For the youngest kids, say in the 2-5 year old range, scale model trains are definitely not suitable, and will be broken or eaten in short order. The more durable Märklin/Lionel-type toy trains are also not your best bet, as they are likely to be dropped on a foot or thrown through a window. Fortunately there is a solution – wooden trains such as those made by Brio. These are fairly indestructible, and still provide two of the most appealing aspects of model railroading; the slot-together track pieces allow your child to be creative, creating any layout (s)he wishes, and they move without being pushed (battery-powered rather than mains for safety).
If your child is a little older, toy trains may be best. The exact age at which heavier metal toy trains become appropriate is a judgment call, and depends on the child. Both battery- and mains-powered toys are available, and of course the latter should only be given to kids who you’re sure are safe plugging things into wall sockets. Go for good quality (such as higher end Märklin or Lionel toys) and you’ll find both interest in them and the trains themselves can last years.
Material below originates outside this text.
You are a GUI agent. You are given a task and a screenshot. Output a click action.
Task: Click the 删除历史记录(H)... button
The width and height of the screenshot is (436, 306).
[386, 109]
Normally I’d only recommend getting HO scale model trains – the kind used by a majority of adult modelers – for teenagers. Having said that, there are plenty of circumstances in which a younger child may get on fine with them. Firstly, you may either already have a layout or be looking to get into the hobby yourself. In this case you may anticipate working together on your layout with your child, and with adult help and supervision a child as young as 8 could probably have fun without too much frustration and damage to the layout. Secondly, if your child is already into another hobby which requires a good level of manual dexterity, such as painting model figures, (s)he may have no difficulties at a younger age. Finally, if your child is a bit younger but fancies having a go at ‘proper’ model railroading, by all means let them; just be prepared for the occasional breakage.
If your child shows more than a passing interest in model railroading, you may want to see if they want to join a club. There are model railroading clubs all over the United States and Europe, and although there are fewer elsewhere they still exist. Almost all are open to children, and despite the lack of young members in some your child may still have fun. In the US at least there are also some clubs exclusively for children – have a look at the ‘Youth in Model Railroading’ website for more information. A club is a particularly good idea if you’re not personally interested in model railroading, as experienced members will help your child overcome many of the problems which can vex beginning hobbyists.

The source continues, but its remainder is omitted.